Examining today's GCSE results: what's behind the drop?
On the face of it, today's GCSE results figures are alarming: the proportion of pupils getting five A*-C grades, including English and Maths, fell from 59.2% last year to 52.6% this year.
But comparing the year-on-year results doesn't in itself prove a dramatic fall in standards. As the Department for Education (DfE) is at pains to point out, the way GCSE results are measured has changed a great deal.
Firstly, resits are no longer included, so while pupils' final grades—including any retakes after initial poor results—were counted in 2012/13, now the figures just reflect a pupil's first attempt.
Also 3,000 largely vocational qualifications considered equivalent to GCSEs, have been removed from this year's figures to meet the DfE's new 'quality criteria'. Furthermore, no qualification can now count as more than a single GCSE, since previously some of these vocational qualifications could count for several at once.

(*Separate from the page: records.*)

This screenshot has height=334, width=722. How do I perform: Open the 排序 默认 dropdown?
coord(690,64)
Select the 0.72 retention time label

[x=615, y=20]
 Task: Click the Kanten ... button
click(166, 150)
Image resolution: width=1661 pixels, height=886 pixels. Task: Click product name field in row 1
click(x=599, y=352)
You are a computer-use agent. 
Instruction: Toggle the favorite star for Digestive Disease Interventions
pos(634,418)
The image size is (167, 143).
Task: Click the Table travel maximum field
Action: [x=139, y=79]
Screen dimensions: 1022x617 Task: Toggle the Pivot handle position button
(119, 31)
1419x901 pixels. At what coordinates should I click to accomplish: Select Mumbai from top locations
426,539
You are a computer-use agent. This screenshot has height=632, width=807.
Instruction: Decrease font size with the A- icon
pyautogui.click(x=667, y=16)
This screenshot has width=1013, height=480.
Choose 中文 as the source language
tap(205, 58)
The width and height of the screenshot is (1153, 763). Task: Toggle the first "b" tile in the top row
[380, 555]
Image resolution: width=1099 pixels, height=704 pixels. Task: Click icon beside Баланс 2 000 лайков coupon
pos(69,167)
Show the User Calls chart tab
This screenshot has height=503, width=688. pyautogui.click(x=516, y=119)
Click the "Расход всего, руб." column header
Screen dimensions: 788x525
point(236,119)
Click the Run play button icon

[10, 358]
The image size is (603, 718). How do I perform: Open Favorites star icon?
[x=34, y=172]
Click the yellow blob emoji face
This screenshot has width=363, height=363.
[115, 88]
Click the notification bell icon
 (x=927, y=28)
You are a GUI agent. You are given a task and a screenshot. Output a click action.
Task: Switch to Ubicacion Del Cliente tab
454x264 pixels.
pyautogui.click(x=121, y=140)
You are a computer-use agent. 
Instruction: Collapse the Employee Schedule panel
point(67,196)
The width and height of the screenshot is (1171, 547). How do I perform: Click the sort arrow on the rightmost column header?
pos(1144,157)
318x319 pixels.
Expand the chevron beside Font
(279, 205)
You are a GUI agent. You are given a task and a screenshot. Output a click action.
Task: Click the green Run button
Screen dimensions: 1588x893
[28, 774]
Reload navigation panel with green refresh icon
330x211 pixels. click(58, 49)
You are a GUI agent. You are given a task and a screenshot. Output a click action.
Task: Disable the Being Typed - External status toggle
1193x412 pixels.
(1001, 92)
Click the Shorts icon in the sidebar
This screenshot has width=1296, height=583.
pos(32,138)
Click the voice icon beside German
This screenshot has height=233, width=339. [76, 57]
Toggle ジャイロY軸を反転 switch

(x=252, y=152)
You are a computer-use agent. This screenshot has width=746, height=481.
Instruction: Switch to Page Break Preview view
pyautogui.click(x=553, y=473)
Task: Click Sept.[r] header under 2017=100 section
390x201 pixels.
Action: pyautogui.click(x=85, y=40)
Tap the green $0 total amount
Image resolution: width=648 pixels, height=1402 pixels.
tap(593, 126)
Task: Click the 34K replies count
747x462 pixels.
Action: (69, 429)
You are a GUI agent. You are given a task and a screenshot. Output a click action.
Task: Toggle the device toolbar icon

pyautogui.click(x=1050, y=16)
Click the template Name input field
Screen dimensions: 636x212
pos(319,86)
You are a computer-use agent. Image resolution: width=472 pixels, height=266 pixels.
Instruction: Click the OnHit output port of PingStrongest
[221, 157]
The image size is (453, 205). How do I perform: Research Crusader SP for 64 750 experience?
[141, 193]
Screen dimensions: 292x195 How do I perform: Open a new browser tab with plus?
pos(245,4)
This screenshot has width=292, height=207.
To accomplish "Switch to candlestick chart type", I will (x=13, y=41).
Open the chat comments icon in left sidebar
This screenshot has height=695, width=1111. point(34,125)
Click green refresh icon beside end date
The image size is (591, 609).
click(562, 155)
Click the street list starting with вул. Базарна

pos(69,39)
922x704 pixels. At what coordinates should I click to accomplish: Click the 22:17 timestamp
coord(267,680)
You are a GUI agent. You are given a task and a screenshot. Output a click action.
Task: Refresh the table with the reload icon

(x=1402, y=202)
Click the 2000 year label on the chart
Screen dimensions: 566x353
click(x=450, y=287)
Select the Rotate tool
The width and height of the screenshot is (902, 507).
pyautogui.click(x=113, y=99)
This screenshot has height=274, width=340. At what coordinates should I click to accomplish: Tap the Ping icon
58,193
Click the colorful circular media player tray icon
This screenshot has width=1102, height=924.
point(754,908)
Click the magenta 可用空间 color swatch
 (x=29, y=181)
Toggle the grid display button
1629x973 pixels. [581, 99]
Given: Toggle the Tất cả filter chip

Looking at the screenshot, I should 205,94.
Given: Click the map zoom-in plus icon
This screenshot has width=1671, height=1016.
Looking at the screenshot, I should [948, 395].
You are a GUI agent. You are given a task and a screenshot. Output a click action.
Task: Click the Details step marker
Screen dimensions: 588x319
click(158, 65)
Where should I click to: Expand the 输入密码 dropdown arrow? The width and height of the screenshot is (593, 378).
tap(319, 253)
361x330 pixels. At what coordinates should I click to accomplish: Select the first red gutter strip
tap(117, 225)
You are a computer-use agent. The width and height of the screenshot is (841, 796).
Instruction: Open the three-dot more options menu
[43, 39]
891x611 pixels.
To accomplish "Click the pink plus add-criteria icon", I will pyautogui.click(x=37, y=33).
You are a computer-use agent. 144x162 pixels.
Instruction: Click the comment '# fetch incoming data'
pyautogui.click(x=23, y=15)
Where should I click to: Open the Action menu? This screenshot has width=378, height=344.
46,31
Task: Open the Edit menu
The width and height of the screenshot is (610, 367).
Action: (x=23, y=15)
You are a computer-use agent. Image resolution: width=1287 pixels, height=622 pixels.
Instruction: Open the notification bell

A fairer comparison, as the DfE suggest, is to apply the new methodology to last year's results which finds that 56% of pupils achieved five A*-C grades, including English and Maths. So measured this way today's 52.6% is still a drop, if less dramatic. Crucially, we can't account for how schools might have changed their behaviour last year had the new performance measures come in then, so last year's figure may not represent 'what would have been'.